PTS not PTSD
PTSD or PTS?
Ever
since the term PTSD or Post-traumatic Stress Disorder was coined, in
the years following the Vietnam War, it has been a topic of interest for
me, and becoming a therapist ten years ago only increased the need to try and understand this most misunderstood of 'conditions'. The
word 'disorder' is, I believe, grossly misleading, and I hope to explain
my stance in the course of this blog post. With better
understanding, I think we can do so much more to support armed forces
personnel who are suffering unnecessarily, giving them insight and
access to the facts about the symptoms of post traumatic stress.
Knowledge is power.
A
search of the information available about PTSD is revealing, as it's
hard to find any references that do not 'pathologise' the symptoms of
trauma. Worse still, the Wikipedia entry regarding PTSD goes into great
detail about which psych medications are recommended for
'treating' the condition, the drug of choice being SSRIs such as
Prozac. What it doesn't reveal is that these medications
do not actually 'treat' anything, but may provide a temporary relief
from the symptoms. Although this is most welcome when suffering is extreme, what is also
unclear are the possible dangers involved in prescribing these drugs,
particularly long term, when some can increase the potential for self
harm and suicide. It seems clear that the medicalisation of this
particular kind of distress has been deliberate and thorough, the very word
'disorder' suggesting that there is some kind of fault in the sufferer
of the symptoms, and further, if given a pathologising label, a
fault that can be put right with medication.
But
what if the sufferer of the distress is actually reacting perfectly
normally, given his or her circumstances? What if it is the
situation(s) that the individual has found themselves involved in
that are abnormal and not their reactions to it? What if we are
labelling veterans as 'disordered' when their response to trauma is
exactly what one would expect to see, given the nature of the
experiences that many have lived through?
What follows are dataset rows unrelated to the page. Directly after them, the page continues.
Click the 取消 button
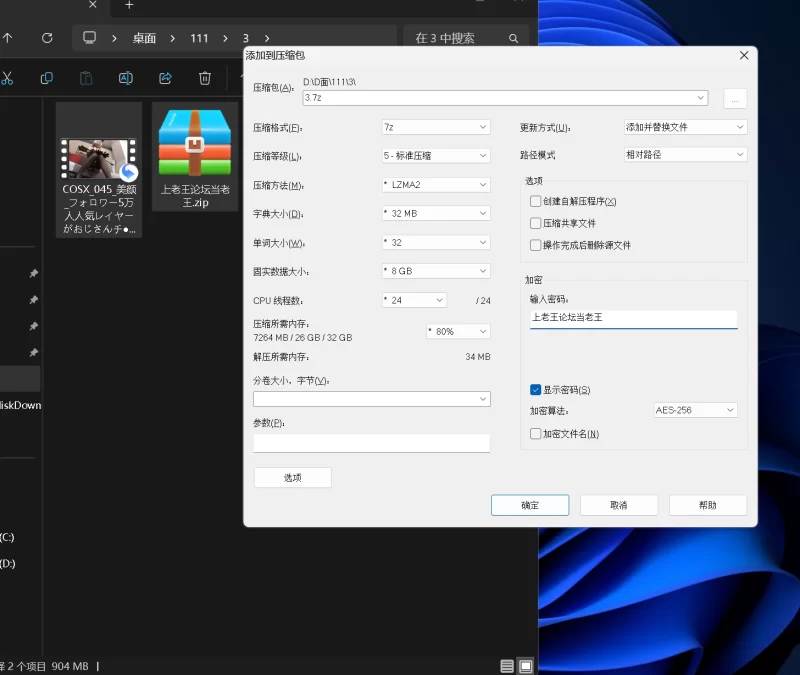800x675 pixels. (x=619, y=505)
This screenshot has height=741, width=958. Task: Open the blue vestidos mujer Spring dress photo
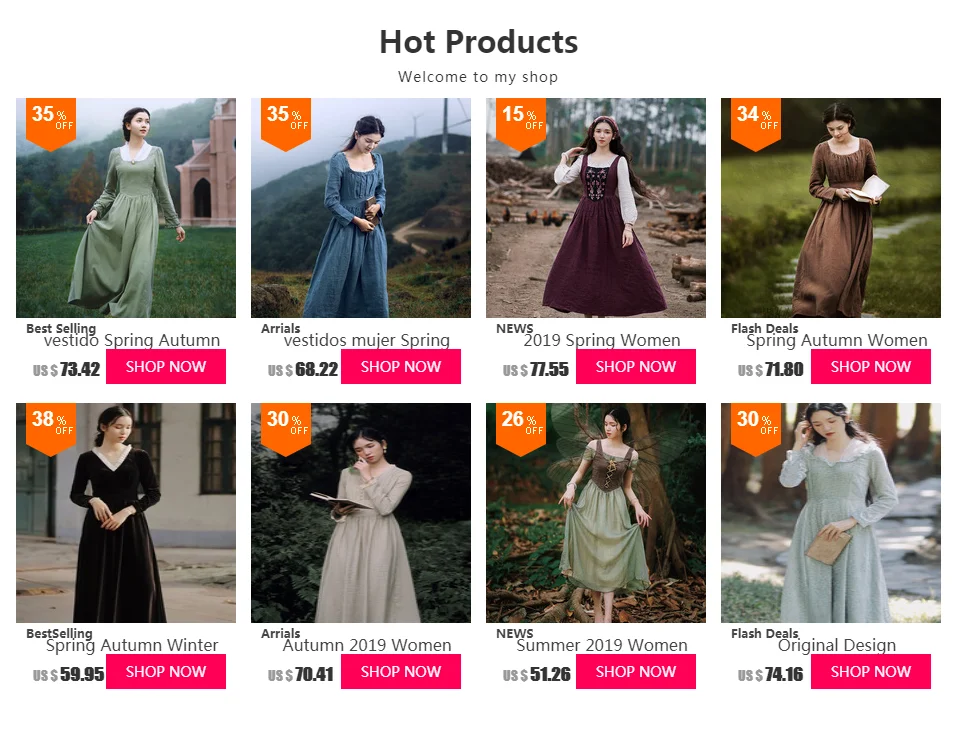click(361, 208)
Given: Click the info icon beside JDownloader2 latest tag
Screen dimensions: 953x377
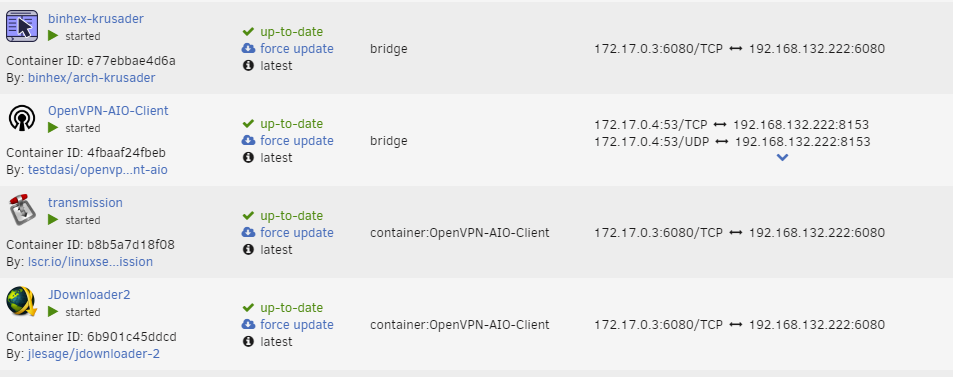Looking at the screenshot, I should pyautogui.click(x=248, y=342).
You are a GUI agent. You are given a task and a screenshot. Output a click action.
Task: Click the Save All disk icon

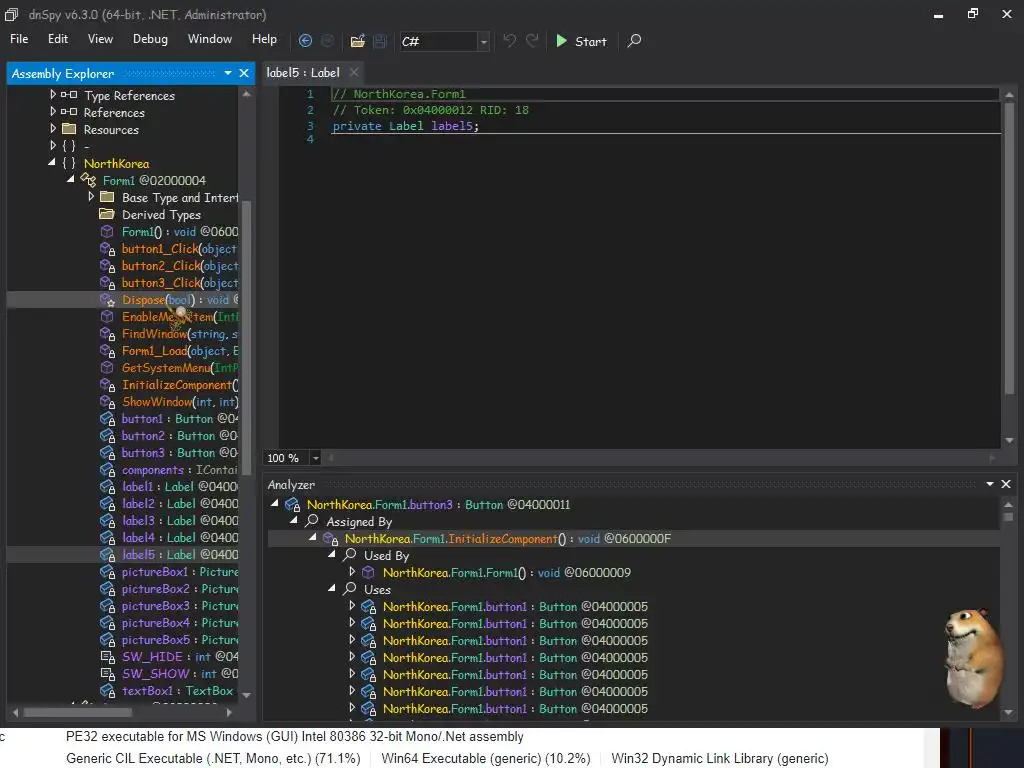380,41
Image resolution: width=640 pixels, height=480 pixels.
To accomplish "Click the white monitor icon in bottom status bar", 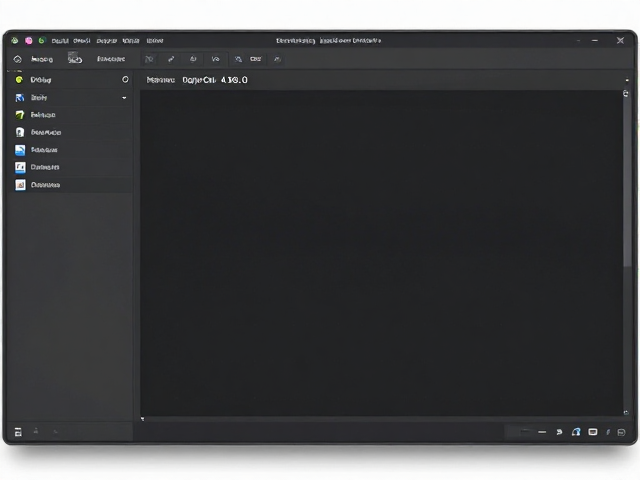I will point(593,432).
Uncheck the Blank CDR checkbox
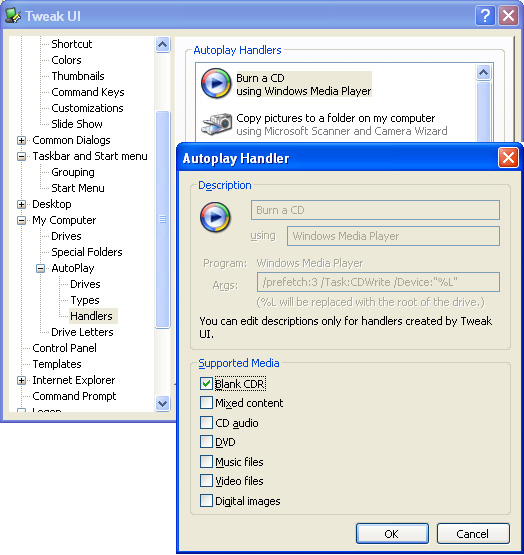Screen dimensions: 524x555 [206, 384]
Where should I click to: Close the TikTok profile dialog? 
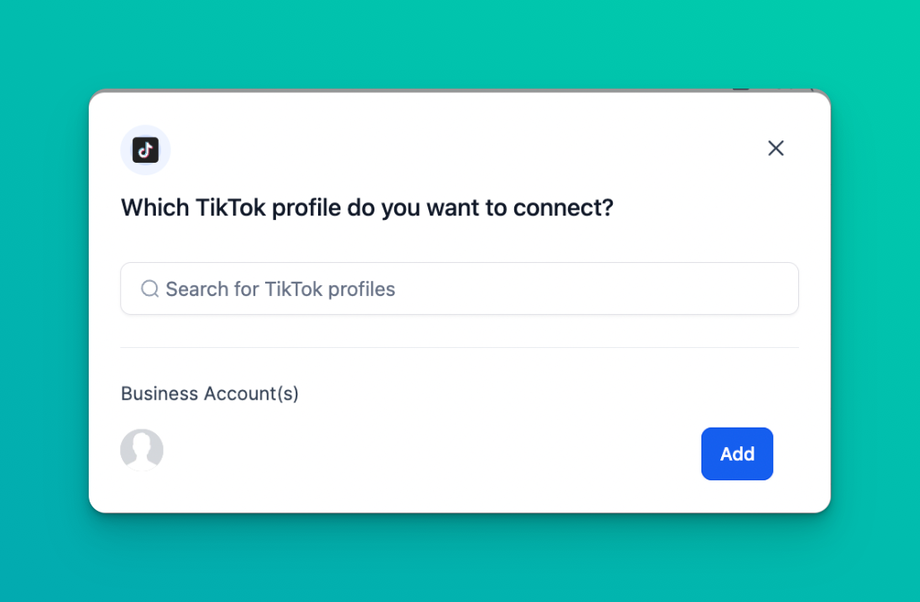click(x=775, y=148)
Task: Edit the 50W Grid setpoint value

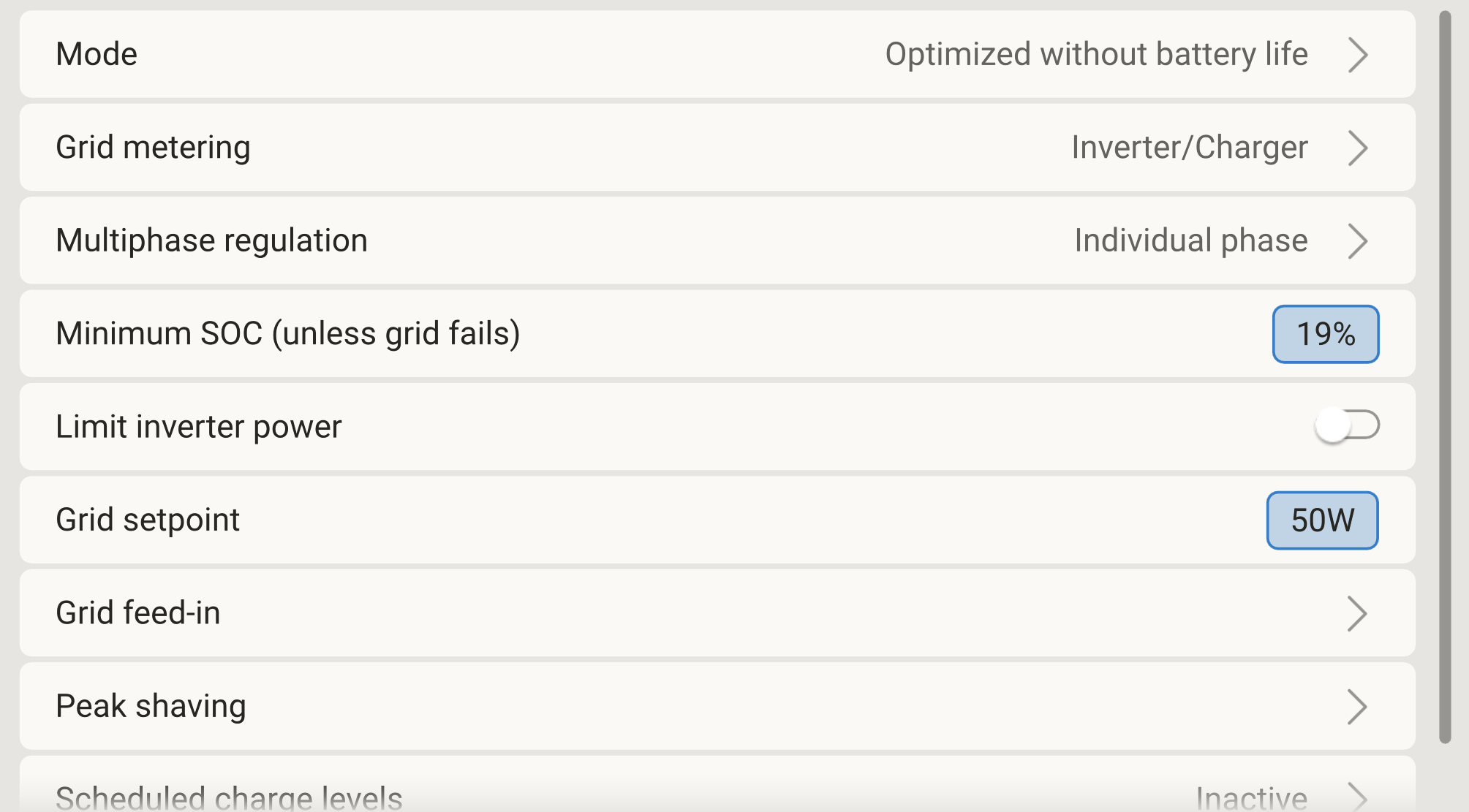Action: coord(1322,520)
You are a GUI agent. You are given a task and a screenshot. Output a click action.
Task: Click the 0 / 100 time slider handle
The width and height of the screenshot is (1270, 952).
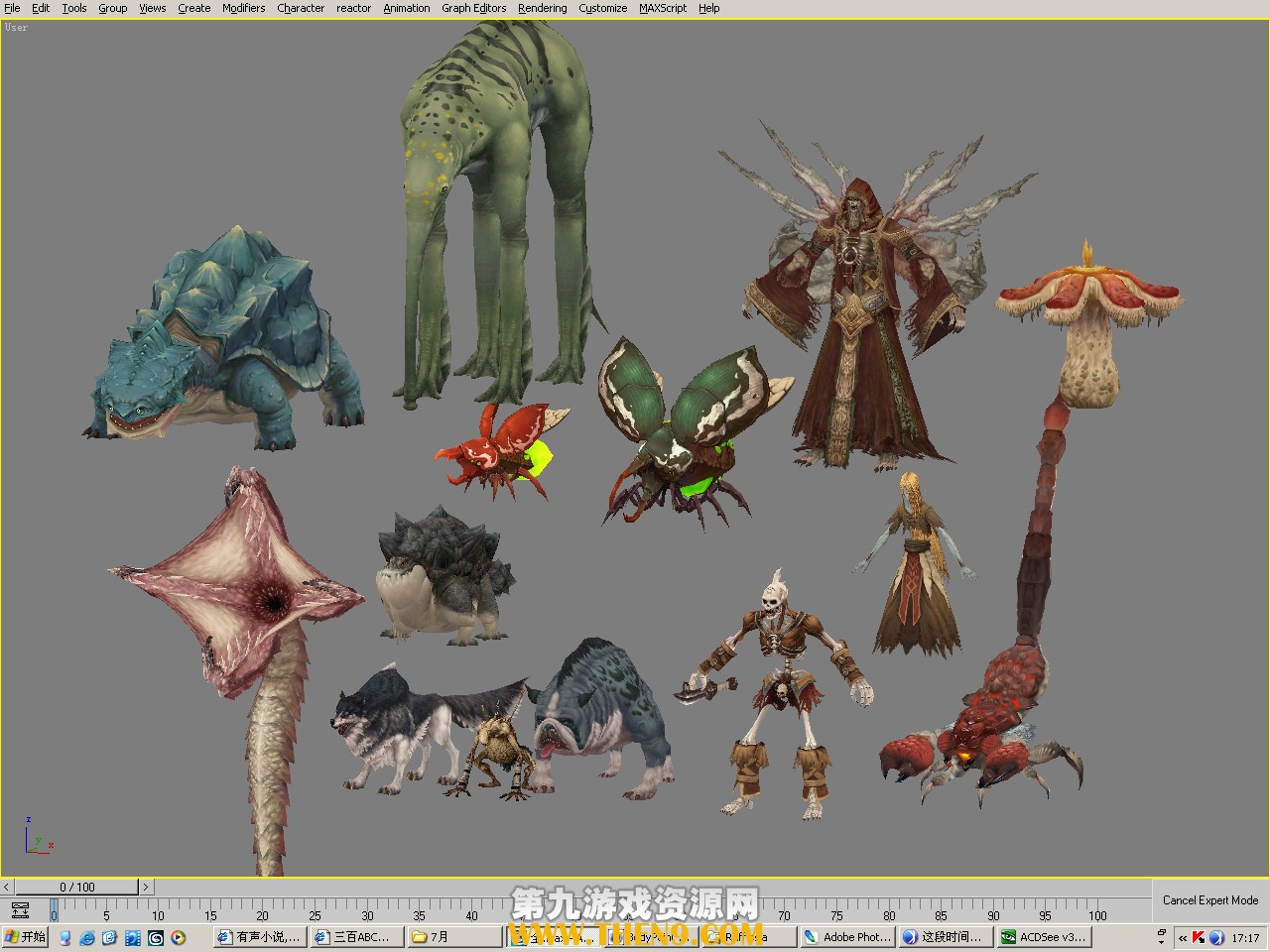pyautogui.click(x=76, y=887)
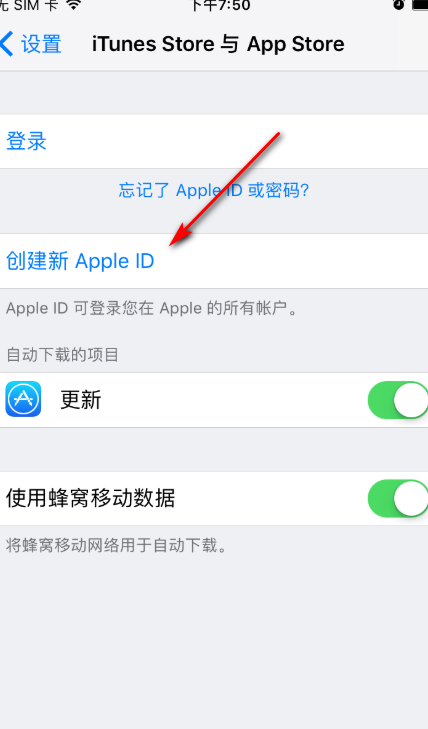Screen dimensions: 428x729
Task: Tap the Apple ID 可登录 description text
Action: pos(152,308)

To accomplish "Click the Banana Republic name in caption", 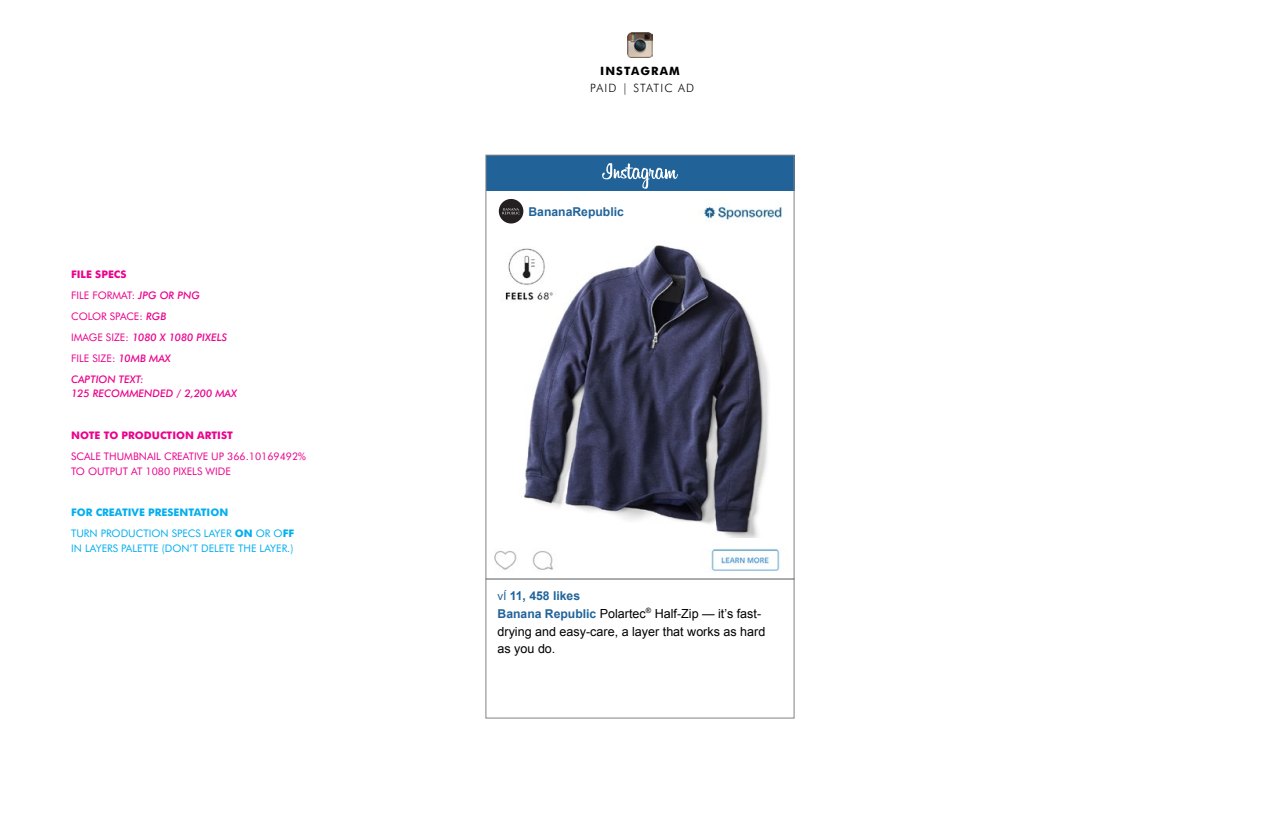I will (546, 614).
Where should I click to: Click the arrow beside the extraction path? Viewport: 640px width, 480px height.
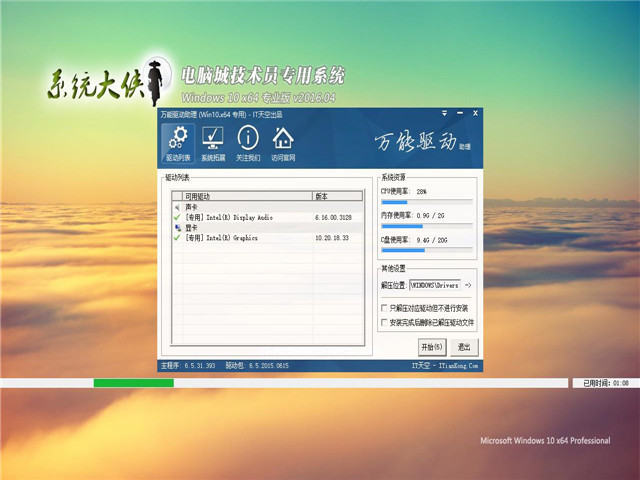click(468, 286)
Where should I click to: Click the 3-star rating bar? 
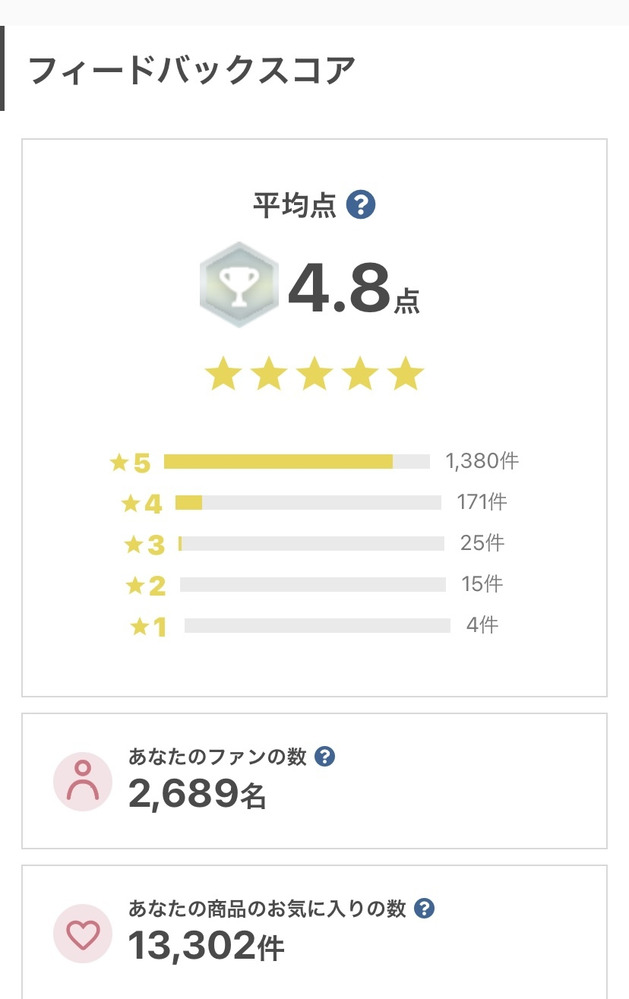(x=311, y=544)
What if the question needs
to be 'what happened to you?' rather than 'what is wrong
with you?'
One
major problem is the way the human brain has evolved, and the more
primitive early response mechanisms that we are still stuck with.
For sure, if we were designing a brain from scratch today, we would
discard or redesign some of the more primitive features but that is unfortunately not an option.
We are dealing with an organ that has slowly evolved over the
millennia and is now coping with threats and dangers that are unlike
those it was originally designed to face. Modern day stress
situations are very different to the threats faced by early man, but
when the fight, flight, freeze mechanism is activated, in times of
great pressure, we find ourselves at the mercy of a survival system
that has the potential to make matters worse instead of better. It's
important to understand that this response is not a conscious choice
or decision. Once triggered, it bars the way to rational thought and
logic, which will only return when calm is finally restored. In some cases, this can tragically be too late.
In
many ways, these mechanisms seem to have been better understood a
century ago than they are now. I have in my mind the work of army psychiatrist, W H R Rivers, during the First World War at
Craiglockhart Hospital, Edinburgh, where he treated officers
diagnosed with 'shell shock', notably war poets Siegfried Sassoon and
Wilfred Owen. Rivers believed that the distress of shell shock or
war neurosis was rooted in the attempt to repress traumatic memories
of events, a particular problem amongst the officers in his care,
obliged to keep a 'stiff upper lip' to set an example to the men under their command. Rivers' 'talking cure' was based on the ancient
practice of catharsis, or bringing repressed memories and
unacceptable feelings into the light of consciousness by expressing
them in the safety of his consulting room. He believed that
expression of the memory robbed it of it's power to cause unconscious
distress. He further believed that if repressed, memories could
bubble to the surface when the sufferer was asleep, their guard down when unconscious, allowing intrusive thoughts, flashbacks and nightmares to
re-emerge. He prepared his patients to bring memories and feelings
safely into the light by educating them about the physiology of
repressed memory, and how expressing and processing the memories
could indeed free them from the distressing symptoms. Today I feel we are much more inclined to treat post traumatic stress as an
illness, and to look to medication as a first or only resort. Of
course, medication will further
suppress troublesome memories and will be unlikely to aid the process of mindfully bringing them into the light of consciousness.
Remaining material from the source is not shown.